Sought through prayer and meditation to improve our conscious contact with God as we understood Him, praying only for knowledge of His will for us and the power to carry that out.
Nearing the end of the Alcoholics Anonymous 12-Steps program we are now fully in future-mode and preparing ourselves to cement the positive changes we have undergone thus far. At first glance this step might seem quite passive, simply encouraging participants to pray and meditate to obtain “knowledge of His will”. Working Step 11 is unexpectedly multi-faceted, however. In addition to explaining the different objectives that meditation and prayer are meant to accomplish, this step highlights the importance of having the right mindset in your approach. Otherwise, your prayer and meditation could backfire, leading to recovery-impeding pitfalls.
What If I’m Not Religious?
Naturally, this step can seem quite challenging–or even impossible–for someone who is non-religious. Outwardly, completing this step seems to be almost entirely dependent on the acknowledgment of a formal God figure. However, as is the case with previous steps that have had a religious tone, you are encouraged to apply your own interpretation of God. Further, the fundamental principles of step eleven can still apply in non-religious reflection.

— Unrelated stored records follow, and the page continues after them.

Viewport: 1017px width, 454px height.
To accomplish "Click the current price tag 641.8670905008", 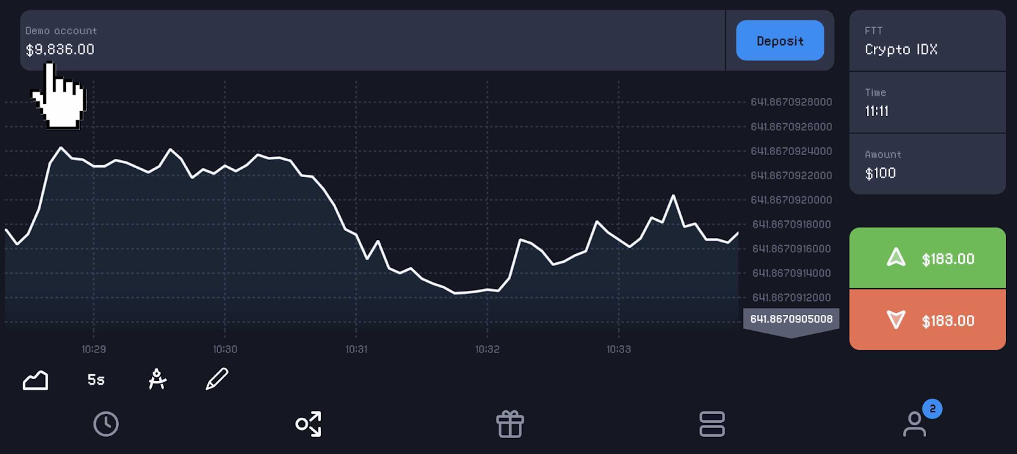I will pyautogui.click(x=791, y=319).
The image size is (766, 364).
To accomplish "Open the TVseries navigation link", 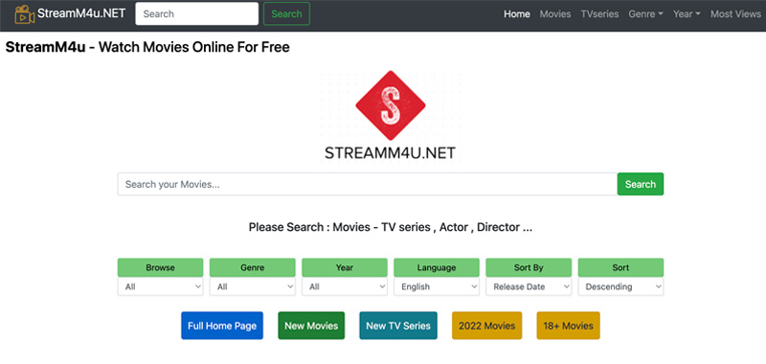I will (x=599, y=14).
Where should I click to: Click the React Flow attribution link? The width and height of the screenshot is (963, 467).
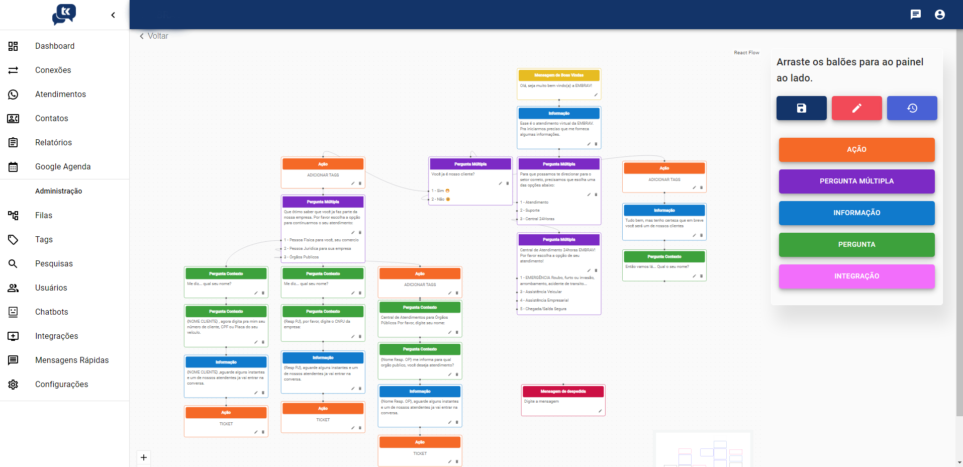coord(746,53)
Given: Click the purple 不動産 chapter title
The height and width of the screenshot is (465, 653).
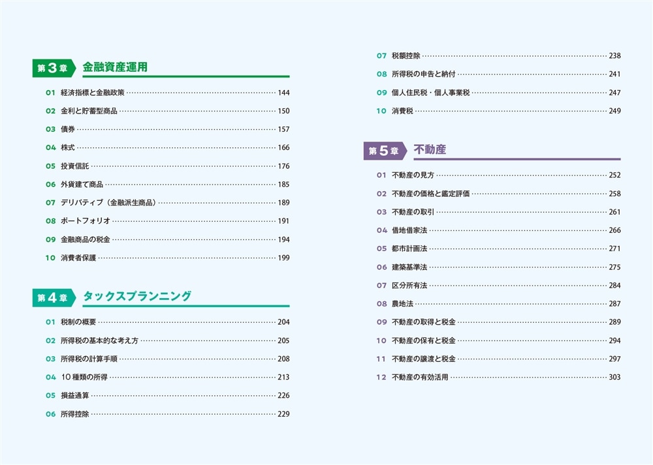Looking at the screenshot, I should 430,150.
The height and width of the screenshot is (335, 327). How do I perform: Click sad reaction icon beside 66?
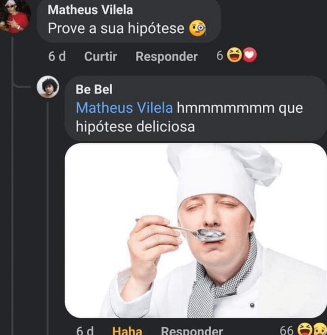coord(319,329)
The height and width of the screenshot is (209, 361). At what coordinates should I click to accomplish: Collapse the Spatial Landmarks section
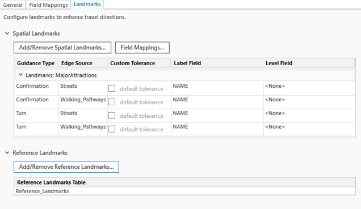[7, 33]
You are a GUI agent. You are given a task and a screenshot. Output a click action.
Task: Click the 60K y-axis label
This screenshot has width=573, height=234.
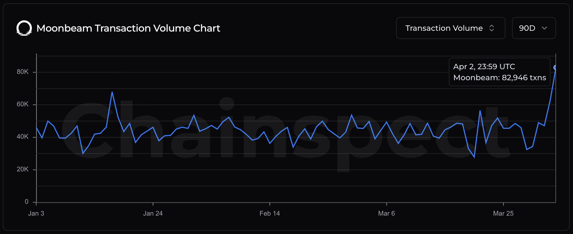click(23, 104)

The Objective of Prayer & Meditation
Step 11 seems rather straightforward, but it is not as simple as meditation and prayer for the sake of getting something off your chest or strengthening your relationship with your higher power. The intention of prayer and meditation within the 12 Steps is to move away from worldly concerns and to realize our ideal selves. In the original text, this is referred to as the “spiritual objective” which serves as a goal to keep us on a positive track. Prayer and meditation are intended to help discover what this is for each individual.
The Difference Between Prayer and Meditation
These distinctions might not be relevant to secular individuals, but for those who are religious, it is helpful to understand the difference between these two acts. Step 11 denotes the unique intent and function of each type of spiritual outreach. Prayer is when one actively asks things of God (or your higher power). Meditation, on the other hand, is exploratory and introspective which is where our ideal selves (a.k.a. “spiritual objective”) are first envisioned.
Working Step 11: The Goal of Prayer
The biggest takeaway of this step isn’t to simply encourage regular participation in spiritual reflection. Step 11 provides a helpful guide and highlights the importance of going into these activities with a proper mindset. The initial instinct might be to reach out to a higher power seeking guidance on specific issues (i.e. What to do about a fight with your sibling) or to ask for specific things (i.e. Cure your friend diagnosed with cancer). This does virtually nothing for your personal growth. Instead, think big picture: Ask for qualities or traits (ex. understanding, patience, or compassion) that will help you live according to the principles of AA and will empower you to resolve your issues yourself.
Let’s use the above example about a person praying for help regarding a fight with their sibling. Rather than hoping for a resolution to be handed to them, it would much more constructive to ask for greater empathy (to better understand why she’s upset), grace (which might prevent future flaring of tempers, thus preventing arguments from occurring in the future), or perhaps even humility so that a person can apologize quickly and prevent disagreements from escalating in the first place.
Another danger of turning to prayer for help with micro-level problems is that you may unconsciously use it to rationalize your own wishful thinking. No matter how well-intentioned you may be, this “guidance” can be very self-serving. It can actually push you away from the Alcoholics Anonymous path. This is why step eleven emphasizes “will” and “knowledge”. Otherwise, the act of prayer and meditation would be little more than going through motions.